--- PROBLEM TO SOLVE ---
Could you output every line of the listing below as a JSON array of strings, one string per line, with blank lines omitted?

--- DATA FOR THE TASK ---

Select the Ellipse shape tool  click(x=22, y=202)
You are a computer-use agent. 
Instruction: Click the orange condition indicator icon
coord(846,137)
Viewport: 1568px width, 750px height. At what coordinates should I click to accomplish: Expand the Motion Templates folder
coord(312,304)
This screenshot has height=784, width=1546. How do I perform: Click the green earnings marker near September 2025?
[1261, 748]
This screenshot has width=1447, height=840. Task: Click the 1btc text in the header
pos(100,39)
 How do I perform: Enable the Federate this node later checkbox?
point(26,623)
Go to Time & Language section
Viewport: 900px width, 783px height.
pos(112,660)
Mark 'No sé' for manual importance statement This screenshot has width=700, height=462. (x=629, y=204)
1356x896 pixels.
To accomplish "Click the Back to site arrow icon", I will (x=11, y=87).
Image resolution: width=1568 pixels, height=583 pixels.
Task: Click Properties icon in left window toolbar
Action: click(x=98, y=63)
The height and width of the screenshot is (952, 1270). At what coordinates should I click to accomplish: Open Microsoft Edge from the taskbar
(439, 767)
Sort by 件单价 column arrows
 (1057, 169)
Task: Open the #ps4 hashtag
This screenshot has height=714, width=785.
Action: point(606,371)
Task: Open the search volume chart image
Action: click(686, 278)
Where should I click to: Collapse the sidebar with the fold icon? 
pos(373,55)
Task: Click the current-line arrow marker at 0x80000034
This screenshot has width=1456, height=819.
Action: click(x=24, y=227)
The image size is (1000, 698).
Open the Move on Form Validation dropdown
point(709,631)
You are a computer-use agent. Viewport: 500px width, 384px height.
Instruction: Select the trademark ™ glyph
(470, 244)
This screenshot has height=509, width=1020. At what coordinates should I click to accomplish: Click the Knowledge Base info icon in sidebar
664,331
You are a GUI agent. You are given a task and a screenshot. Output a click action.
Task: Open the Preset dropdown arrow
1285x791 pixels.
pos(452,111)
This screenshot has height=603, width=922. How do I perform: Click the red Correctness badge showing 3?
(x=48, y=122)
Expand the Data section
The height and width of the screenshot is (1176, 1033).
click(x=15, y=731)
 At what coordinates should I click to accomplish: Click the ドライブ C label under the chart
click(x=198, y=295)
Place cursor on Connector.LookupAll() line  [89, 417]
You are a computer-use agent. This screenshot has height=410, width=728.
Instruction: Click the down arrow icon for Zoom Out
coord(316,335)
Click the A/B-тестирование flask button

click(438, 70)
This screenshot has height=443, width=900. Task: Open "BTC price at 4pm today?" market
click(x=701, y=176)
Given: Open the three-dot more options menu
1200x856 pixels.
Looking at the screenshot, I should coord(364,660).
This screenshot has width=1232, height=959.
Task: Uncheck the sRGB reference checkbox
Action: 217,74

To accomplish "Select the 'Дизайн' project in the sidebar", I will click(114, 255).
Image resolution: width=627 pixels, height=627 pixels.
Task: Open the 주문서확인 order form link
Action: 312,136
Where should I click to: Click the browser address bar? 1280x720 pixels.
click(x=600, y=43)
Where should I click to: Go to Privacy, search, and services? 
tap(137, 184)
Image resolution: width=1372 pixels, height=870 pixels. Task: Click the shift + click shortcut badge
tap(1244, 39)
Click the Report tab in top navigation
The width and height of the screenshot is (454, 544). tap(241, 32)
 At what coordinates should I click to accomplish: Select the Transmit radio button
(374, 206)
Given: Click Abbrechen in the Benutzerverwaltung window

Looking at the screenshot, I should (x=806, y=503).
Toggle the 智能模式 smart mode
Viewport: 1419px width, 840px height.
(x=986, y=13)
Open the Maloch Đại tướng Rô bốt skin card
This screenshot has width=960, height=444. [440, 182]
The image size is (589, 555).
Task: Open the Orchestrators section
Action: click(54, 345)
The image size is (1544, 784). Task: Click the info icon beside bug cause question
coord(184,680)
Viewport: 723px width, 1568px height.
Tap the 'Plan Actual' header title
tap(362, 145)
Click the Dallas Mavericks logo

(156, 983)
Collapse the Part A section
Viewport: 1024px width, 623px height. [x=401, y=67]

--- EXPECTED ANSWER ---
[
  "Select the Ellipse shape tool  click(x=22, y=202)",
  "You are a computer-use agent. ",
  "Instruction: Click the orange condition indicator icon",
  "coord(846,137)",
  "Viewport: 1568px width, 750px height. At what coordinates should I click to accomplish: Expand the Motion Templates folder",
  "coord(312,304)",
  "This screenshot has height=784, width=1546. How do I perform: Click the green earnings marker near September 2025?",
  "[1261, 748]",
  "This screenshot has width=1447, height=840. Task: Click the 1btc text in the header",
  "pos(100,39)",
  " How do I perform: Enable the Federate this node later checkbox?",
  "point(26,623)",
  "Go to Time & Language section",
  "Viewport: 900px width, 783px height.",
  "pos(112,660)",
  "Mark 'No sé' for manual importance statement This screenshot has width=700, height=462. (x=629, y=204)",
  "1356x896 pixels.",
  "To accomplish \"Click the Back to site arrow icon\", I will (x=11, y=87).",
  "Image resolution: width=1568 pixels, height=583 pixels.",
  "Task: Click Properties icon in left window toolbar",
  "Action: click(x=98, y=63)",
  "The height and width of the screenshot is (952, 1270). At what coordinates should I click to accomplish: Open Microsoft Edge from the taskbar",
  "(439, 767)",
  "Sort by 件单价 column arrows",
  " (1057, 169)",
  "Task: Open the #ps4 hashtag",
  "This screenshot has height=714, width=785.",
  "Action: point(606,371)",
  "Task: Open the search volume chart image",
  "Action: click(686, 278)",
  "Where should I click to: Collapse the sidebar with the fold icon? ",
  "pos(373,55)",
  "Task: Click the current-line arrow marker at 0x80000034",
  "This screenshot has width=1456, height=819.",
  "Action: click(x=24, y=227)",
  "The image size is (1000, 698).",
  "Open the Move on Form Validation dropdown",
  "point(709,631)",
  "You are a computer-use agent. Viewport: 500px width, 384px height.",
  "Instruction: Select the trademark ™ glyph",
  "(470, 244)",
  "This screenshot has height=509, width=1020. At what coordinates should I click to accomplish: Click the Knowledge Base info icon in sidebar",
  "664,331",
  "You are a GUI agent. You are given a task and a screenshot. Output a click action.",
  "Task: Open the Preset dropdown arrow",
  "1285x791 pixels.",
  "pos(452,111)",
  "This screenshot has height=603, width=922. How do I perform: Click the red Correctness badge showing 3?",
  "(x=48, y=122)",
  "Expand the Data section",
  "The height and width of the screenshot is (1176, 1033).",
  "click(x=15, y=731)",
  " At what coordinates should I click to accomplish: Click the ドライブ C label under the chart",
  "click(x=198, y=295)",
  "Place cursor on Connector.LookupAll() line  [89, 417]",
  "You are a computer-use agent. This screenshot has height=410, width=728.",
  "Instruction: Click the down arrow icon for Zoom Out",
  "coord(316,335)",
  "Click the A/B-тестирование flask button",
  "click(438, 70)",
  "This screenshot has height=443, width=900. Task: Open \"BTC price at 4pm today?\" market",
  "click(x=701, y=176)",
  "Given: Open the three-dot more options menu",
  "1200x856 pixels.",
  "Looking at the screenshot, I should coord(364,660).",
  "This screenshot has width=1232, height=959.",
  "Task: Uncheck the sRGB reference checkbox",
  "Action: 217,74",
  "To accomplish \"Select the 'Дизайн' project in the sidebar\", I will click(114, 255).",
  "Image resolution: width=627 pixels, height=627 pixels.",
  "Task: Open the 주문서확인 order form link",
  "Action: 312,136",
  "Where should I click to: Click the browser address bar? 1280x720 pixels.",
  "click(x=600, y=43)",
  "Where should I click to: Go to Privacy, search, and services? ",
  "tap(137, 184)",
  "Image resolution: width=1372 pixels, height=870 pixels. Task: Click the shift + click shortcut badge",
  "tap(1244, 39)",
  "Click the Report tab in top navigation",
  "The width and height of the screenshot is (454, 544). tap(241, 32)",
  " At what coordinates should I click to accomplish: Select the Transmit radio button",
  "(374, 206)",
  "Given: Click Abbrechen in the Benutzerverwaltung window",
  "Looking at the screenshot, I should (x=806, y=503).",
  "Toggle the 智能模式 smart mode",
  "Viewport: 1419px width, 840px height.",
  "(x=986, y=13)",
  "Open the Maloch Đại tướng Rô bốt skin card",
  "This screenshot has width=960, height=444. [440, 182]",
  "The image size is (589, 555).",
  "Task: Open the Orchestrators section",
  "Action: click(54, 345)",
  "The image size is (1544, 784). Task: Click the info icon beside bug cause question",
  "coord(184,680)",
  "Viewport: 723px width, 1568px height.",
  "Tap the 'Plan Actual' header title",
  "tap(362, 145)",
  "Click the Dallas Mavericks logo",
  "(156, 983)",
  "Collapse the Part A section",
  "Viewport: 1024px width, 623px height. [x=401, y=67]"
]